Enquête UNEF, les LGBTphobies persistent dans les universités

L’UNEF a publié une enquête sur les discriminations dans l’enseignement supérieur, mardi 18 juin. En son sein, l’association étudiante pointe l’inaction des universités face au LGBTphobies.  Aucun encadrement. L’UNEF...

L’UNEF a publié une enquête sur les discriminations dans l’enseignement supérieur, mardi 18 juin. En son sein, l’association étudiante pointe l’inaction des universités face au LGBTphobies. 

Aucun encadrement. L’UNEF a diffusé une enquête sur les discriminations dans les universités, jeudi 18 juin. Intitulée “les discriminations dans l’enseignement supérieur”, l’étude a, outre le racisme et le sexisme, pointé l’absence de mesures contre les LGBTphobies. “Depuis le début du quinquennat, le gouvernement a fait plusieurs annonces sur les discriminations dans l’enseignement supérieur, mais aucun dispositif contraignant n’a été créé.”, a fustigé l’association étudiante. 

Dès l’édito de l’enquête, l’UNEF a expliqué que le problème, qui est avant tout sociétal, se répercute sur les structures universitaires. “Elles nous empêchent d’étudier sereinement, rompent l’égalité face à la réussite, freinent notre émancipation, affectent notre santé mentale et vont parfois jusqu’à nous ôter la vie”, justifie le collectif. 

Un manque d’initiatives

Toujours dans son enquête, l’UNEF démontre, chiffres à l’appui, le manque de dispositifs dans la prise en charge des victimes de discriminations et violences. 45,1 % des structures universitaires ne disposent, en effet, d’aucune cellule de veille et d’écoute (CVE).
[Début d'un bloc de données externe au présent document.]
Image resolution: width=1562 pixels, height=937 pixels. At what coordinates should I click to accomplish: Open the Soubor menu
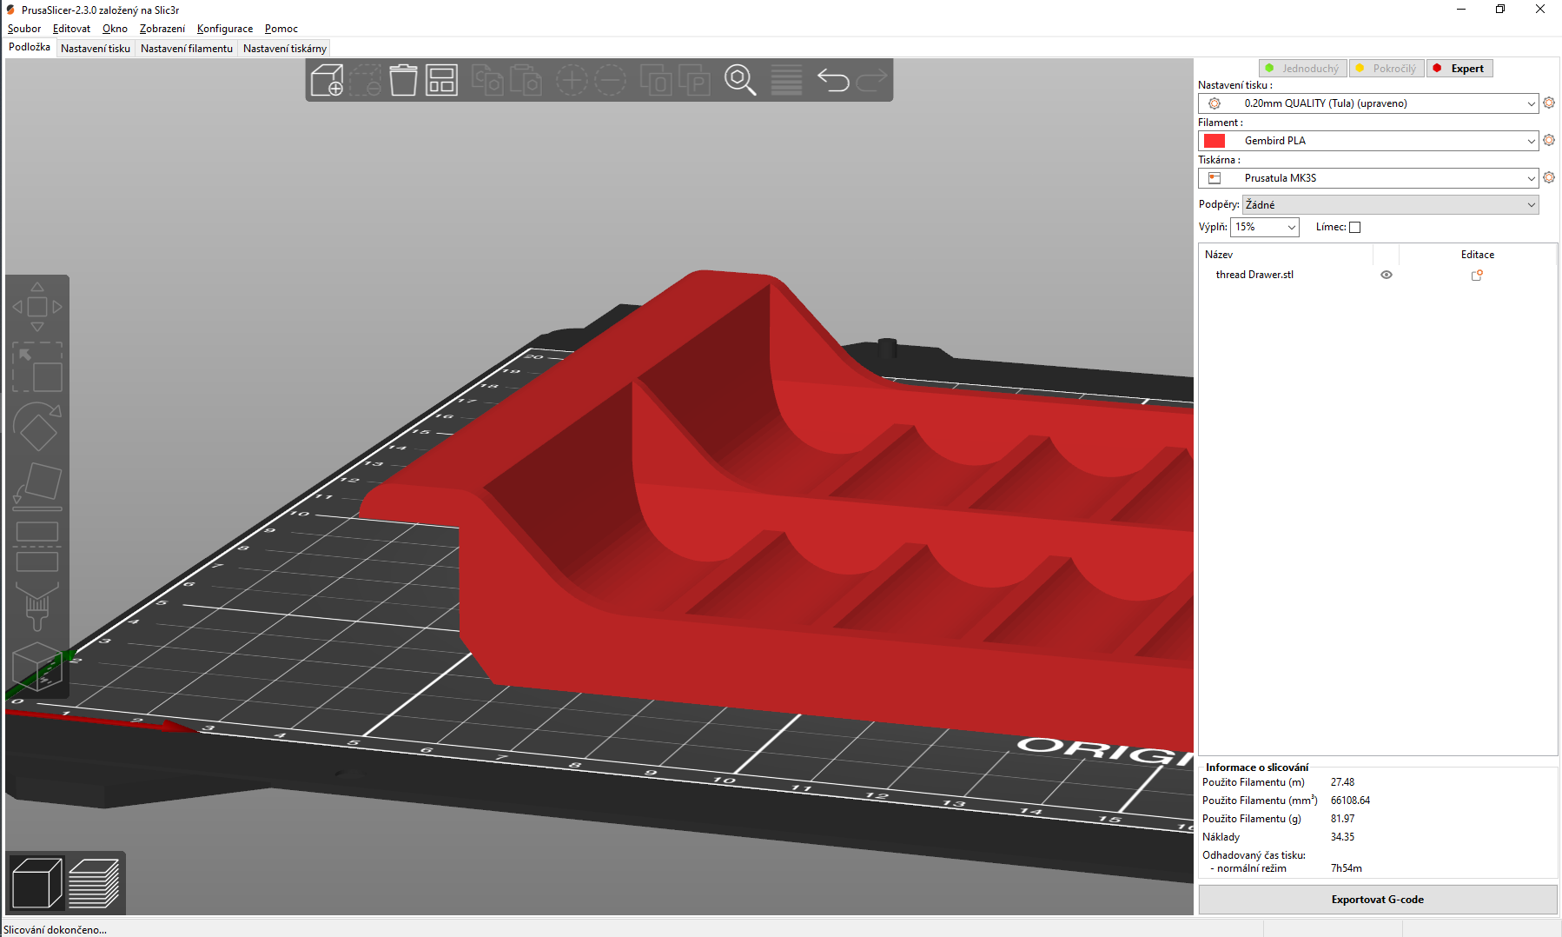tap(23, 29)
Le constat est d’autant plus accablant puisque 64,1% des établissements de l’enseignement supérieur ne saisissent la CVE alors qu’elle est en place. Et, sur les 39 universités françaises à ne pas recourir à ce service, sept sont parisiennes. 

Lorsque les universités l’utilisent, elles se limitent à des échanges par mail ou par téléphone. Enfin, seuls six établissements étudiants organisent des permanences avec les élèves dans toute la France. 

Une communauté mise à mal

Par ce manque d’efficacité les personnes LGBTQI+ restent discriminées à la fois par le corps éducatif et leurs camarades. Les personnes transidentitaires sont les plus touchées, puisque 63,38 % des universitaires ne reconnaissent par leur prénom d’usage. En conséquence, 20% des LGBTQI+ sont discriminées à l’embauche, comme le stipule le dernière étude en date (2013).